THE HAYMARKET THEATRE

A policy is as necessary to a theatre as it is to a political party, and the more consistent the policy is the better. The public enter into a tacit agreement with a manager that he shall produce a certain class of pieces; they like to be able to reckon with tolerable certainty upon finding a particular kind of entertainment where they look for it. This is a truth that the new managers of the Haymarket have yet to learn apparently, otherwise they would not have committed the mistake of following up a course of melodrama with Mr. W. S. Gilbert’s Engaged, which is not even farce but burlesque. Such sudden changes of front are bewildering and irritating to the mass of the playgoing public, as was seen last night in the unfriendly reception accorded to a piece which in its right place ought to afford amusement. What would be the right place for Engaged at the present moment it is hard to say if we may not suggest the pigeon-hole. It is certainly out of place at the Haymarket, especially when it comes in succession to such sombre dramas as Dark Days and Nadjezda. That it should originally have been produced here is nothing to the point, inasmuch as the later precedent of the theatre is wholly against it. In any case this revival is not a promising experiment.

Engaged is written entirely in the author’s characteristic vein but, unaided by music or a fantastic mise-en-scéne, cynical and sarcastic humour is apt to pall upon the appetite, and most people will feel that the notion of making all the characters of a piece utterly and avowedly selfish is amusing enough for one act, but depressing and tiresome when spread over three. Engaged is a modern version of The Palace of Truth, where people disclose their real sentiments without the aid of enchantment. Everybody is intent upon the main chance and makes no secret of it, from the impulsive Mr. Cheviot Hill down to the lowland lassie who proposes to serve him with a “bonny writ” in exchange for his broken pledges. The idea is clever, but it is played out sooner than the author imagines; although it might have inspired a whole string of Bab Ballads it does not contain sufficient motive power for three acts of so-called comedy, and on a large stage its effect is doubly attenuated.

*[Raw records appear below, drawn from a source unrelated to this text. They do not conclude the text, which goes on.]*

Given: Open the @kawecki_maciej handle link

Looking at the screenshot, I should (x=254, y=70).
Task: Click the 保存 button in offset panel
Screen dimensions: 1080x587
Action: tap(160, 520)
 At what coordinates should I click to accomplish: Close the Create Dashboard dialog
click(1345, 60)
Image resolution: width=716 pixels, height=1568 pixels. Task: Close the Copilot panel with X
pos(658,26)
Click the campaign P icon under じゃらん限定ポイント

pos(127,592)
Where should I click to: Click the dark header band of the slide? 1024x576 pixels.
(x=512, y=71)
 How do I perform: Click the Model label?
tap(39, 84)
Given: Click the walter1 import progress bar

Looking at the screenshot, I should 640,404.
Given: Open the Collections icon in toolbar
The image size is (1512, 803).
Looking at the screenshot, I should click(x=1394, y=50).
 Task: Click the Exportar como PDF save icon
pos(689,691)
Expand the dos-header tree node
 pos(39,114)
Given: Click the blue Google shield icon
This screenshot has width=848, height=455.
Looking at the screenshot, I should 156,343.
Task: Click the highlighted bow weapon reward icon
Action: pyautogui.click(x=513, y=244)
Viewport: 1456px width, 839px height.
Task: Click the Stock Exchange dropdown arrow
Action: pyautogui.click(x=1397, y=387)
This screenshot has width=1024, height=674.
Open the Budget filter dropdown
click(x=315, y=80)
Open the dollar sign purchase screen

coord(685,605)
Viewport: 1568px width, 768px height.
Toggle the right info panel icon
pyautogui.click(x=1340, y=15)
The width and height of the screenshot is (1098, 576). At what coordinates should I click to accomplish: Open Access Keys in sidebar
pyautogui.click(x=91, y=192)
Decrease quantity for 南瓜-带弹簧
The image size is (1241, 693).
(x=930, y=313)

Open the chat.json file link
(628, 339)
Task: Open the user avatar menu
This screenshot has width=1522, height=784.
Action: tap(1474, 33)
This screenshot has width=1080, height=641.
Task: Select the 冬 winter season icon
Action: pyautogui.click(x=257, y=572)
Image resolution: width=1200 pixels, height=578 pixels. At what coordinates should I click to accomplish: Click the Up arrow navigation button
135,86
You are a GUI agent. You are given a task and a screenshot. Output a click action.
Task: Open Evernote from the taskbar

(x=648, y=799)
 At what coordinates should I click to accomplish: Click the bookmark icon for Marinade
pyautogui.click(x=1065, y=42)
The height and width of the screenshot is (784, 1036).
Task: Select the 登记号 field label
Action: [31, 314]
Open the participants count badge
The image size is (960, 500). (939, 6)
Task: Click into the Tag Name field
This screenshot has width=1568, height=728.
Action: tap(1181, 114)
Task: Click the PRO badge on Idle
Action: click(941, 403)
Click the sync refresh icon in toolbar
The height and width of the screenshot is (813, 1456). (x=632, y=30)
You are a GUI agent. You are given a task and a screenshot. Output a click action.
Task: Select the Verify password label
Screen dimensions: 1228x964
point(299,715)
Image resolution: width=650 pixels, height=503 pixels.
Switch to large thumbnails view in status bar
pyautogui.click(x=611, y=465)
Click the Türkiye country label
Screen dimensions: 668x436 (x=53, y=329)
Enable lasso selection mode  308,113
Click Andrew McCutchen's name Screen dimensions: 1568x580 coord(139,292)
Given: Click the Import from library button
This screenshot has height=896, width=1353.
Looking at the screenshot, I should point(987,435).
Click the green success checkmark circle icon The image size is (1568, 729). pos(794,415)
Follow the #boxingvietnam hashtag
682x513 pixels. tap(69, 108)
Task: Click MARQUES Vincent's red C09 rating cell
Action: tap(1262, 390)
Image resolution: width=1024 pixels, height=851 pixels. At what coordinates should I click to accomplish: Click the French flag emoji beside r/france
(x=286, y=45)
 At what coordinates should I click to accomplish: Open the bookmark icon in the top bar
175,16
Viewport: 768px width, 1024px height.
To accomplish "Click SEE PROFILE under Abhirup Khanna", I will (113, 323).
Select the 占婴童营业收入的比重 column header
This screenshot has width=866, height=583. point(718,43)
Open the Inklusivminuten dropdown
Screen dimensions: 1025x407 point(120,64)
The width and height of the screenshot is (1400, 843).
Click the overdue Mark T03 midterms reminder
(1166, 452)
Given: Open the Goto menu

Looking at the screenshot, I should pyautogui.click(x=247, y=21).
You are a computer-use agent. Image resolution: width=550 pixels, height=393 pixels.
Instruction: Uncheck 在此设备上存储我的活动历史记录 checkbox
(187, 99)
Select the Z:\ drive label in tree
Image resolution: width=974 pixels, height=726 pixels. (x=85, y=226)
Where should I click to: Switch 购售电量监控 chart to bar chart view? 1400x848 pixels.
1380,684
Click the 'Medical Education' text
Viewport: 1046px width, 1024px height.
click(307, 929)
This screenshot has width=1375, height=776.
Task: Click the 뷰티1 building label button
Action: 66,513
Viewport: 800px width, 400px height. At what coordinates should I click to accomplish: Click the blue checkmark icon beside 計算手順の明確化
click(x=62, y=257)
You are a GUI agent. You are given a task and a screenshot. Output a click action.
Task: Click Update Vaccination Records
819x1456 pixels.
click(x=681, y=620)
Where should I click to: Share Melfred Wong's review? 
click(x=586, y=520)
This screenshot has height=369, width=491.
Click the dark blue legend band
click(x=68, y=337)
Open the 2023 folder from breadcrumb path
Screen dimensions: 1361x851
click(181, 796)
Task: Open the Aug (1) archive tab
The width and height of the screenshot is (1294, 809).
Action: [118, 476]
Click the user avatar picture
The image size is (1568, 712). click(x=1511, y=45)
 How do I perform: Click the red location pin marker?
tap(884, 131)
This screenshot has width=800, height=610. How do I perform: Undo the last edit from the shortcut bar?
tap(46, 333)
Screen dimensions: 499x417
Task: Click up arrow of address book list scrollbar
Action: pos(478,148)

The company is composed of clever “items,” but it lacks a head. If Engaged furnishes Mr. Beerbohm Tree with opportunity for a certain amount of grotesque humour, such actors as Mr. Brookfield, Mr. Mackintosh, and Mr. Barrymore are thrown away upon characters that are mere incidental sketches; and “female interest” even as Mr. Gilbert understands it, does not exist, since neither Mrs. Beerbohm Tree nor Miss Norreys is allowed for a moment to lapse into common sense. In reviving Engaged, the Haymarket management are on a wrong tack; if they would save the theatre from falling into discredit they ought to return at once to high-class comedy or drama, and place at the head of their company an actress of power and authority like Mrs. Bernard Beere.